>> BEGIN

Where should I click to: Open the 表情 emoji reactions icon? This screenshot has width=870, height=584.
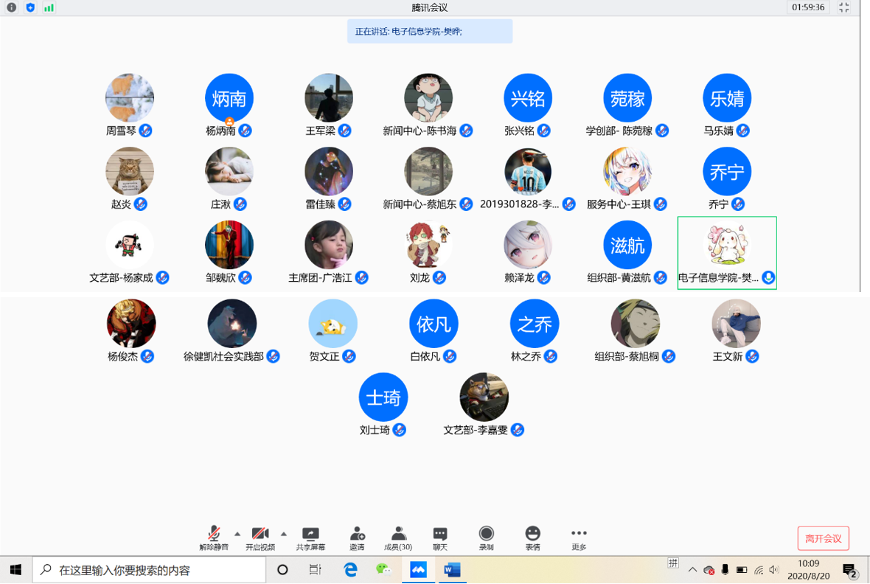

>> END
>> BEGIN

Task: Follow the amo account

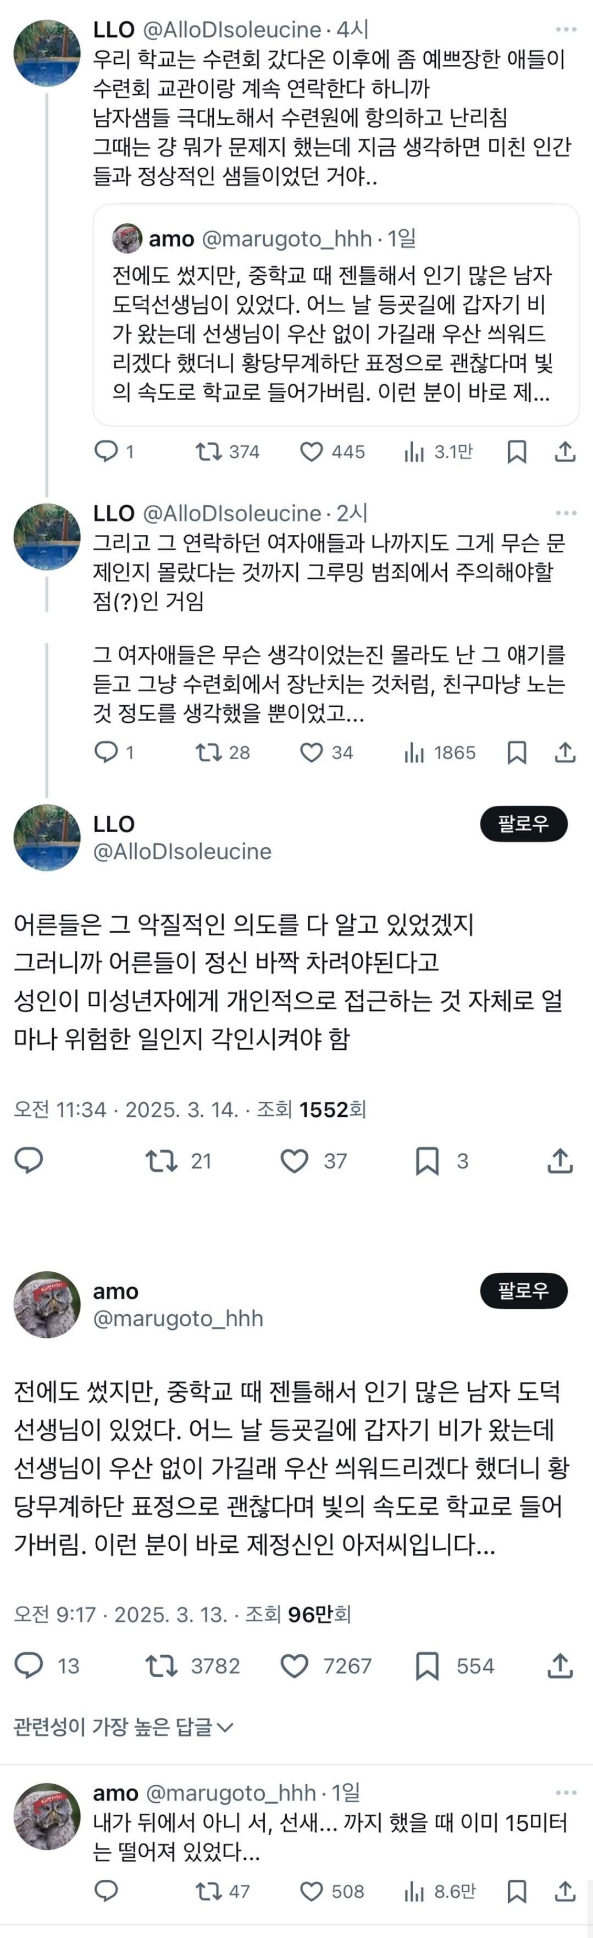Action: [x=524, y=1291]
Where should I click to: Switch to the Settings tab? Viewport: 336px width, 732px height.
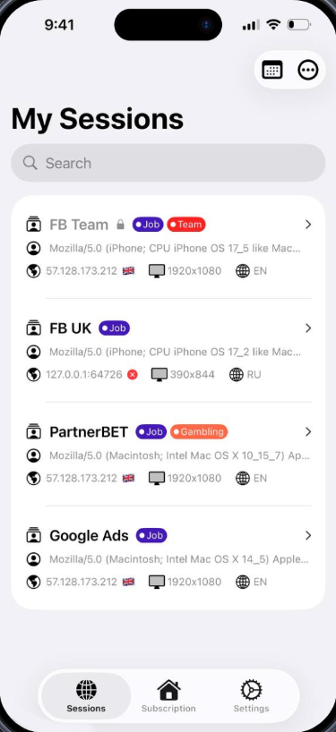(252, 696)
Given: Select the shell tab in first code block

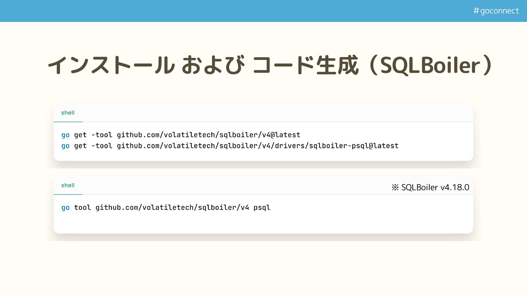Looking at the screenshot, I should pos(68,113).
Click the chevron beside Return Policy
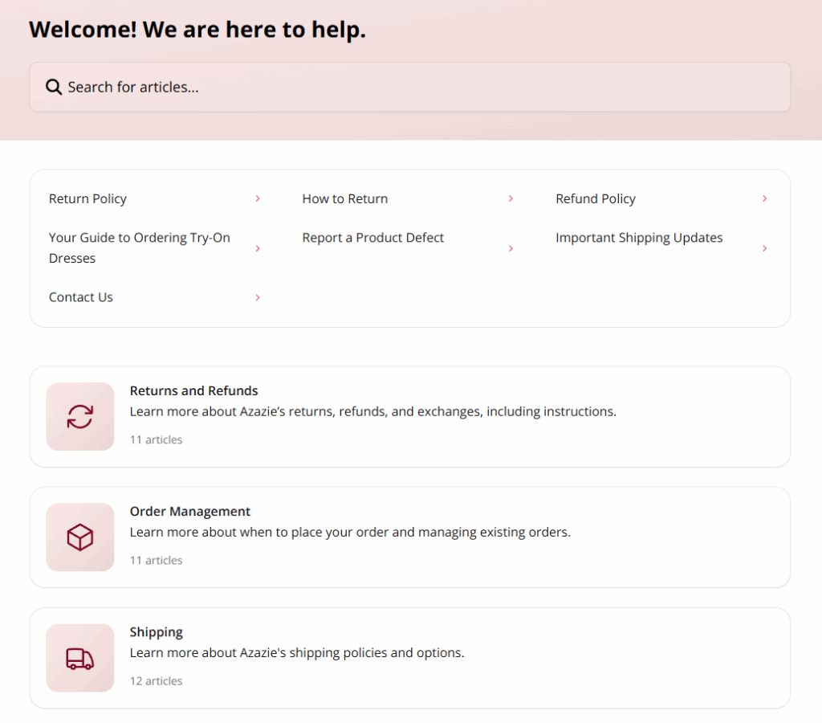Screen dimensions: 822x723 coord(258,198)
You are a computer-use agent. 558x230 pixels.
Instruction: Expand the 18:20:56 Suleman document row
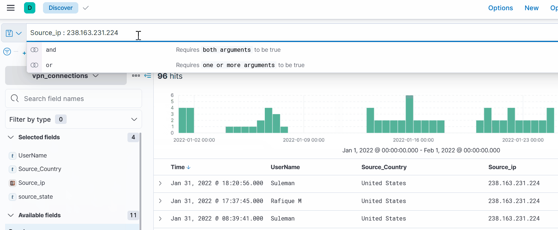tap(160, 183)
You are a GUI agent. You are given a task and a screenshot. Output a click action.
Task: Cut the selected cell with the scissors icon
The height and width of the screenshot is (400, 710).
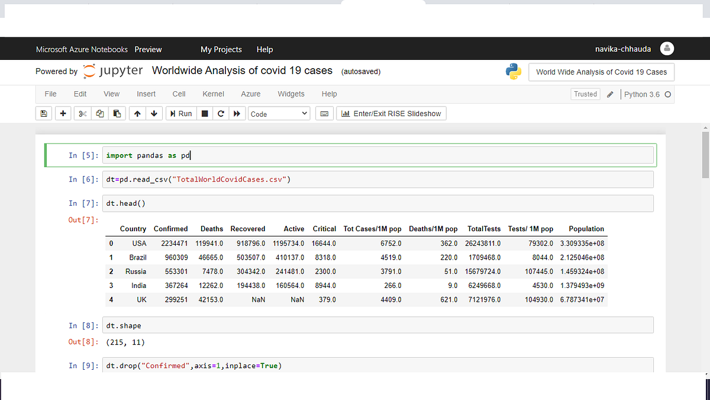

>> END

* What you are asked to do:
Copy the material from the line with "Given: Select the" up to and including the line with "tap(160, 183)", word for word, but leave out the pictures.

* Task result:
Given: Select the shell tab in first code block

Looking at the screenshot, I should pos(68,113).
Click the chevron beside Return Policy
Screen dimensions: 822x723 coord(258,198)
You are a computer-use agent. 558x230 pixels.
Instruction: Expand the 18:20:56 Suleman document row
tap(160, 183)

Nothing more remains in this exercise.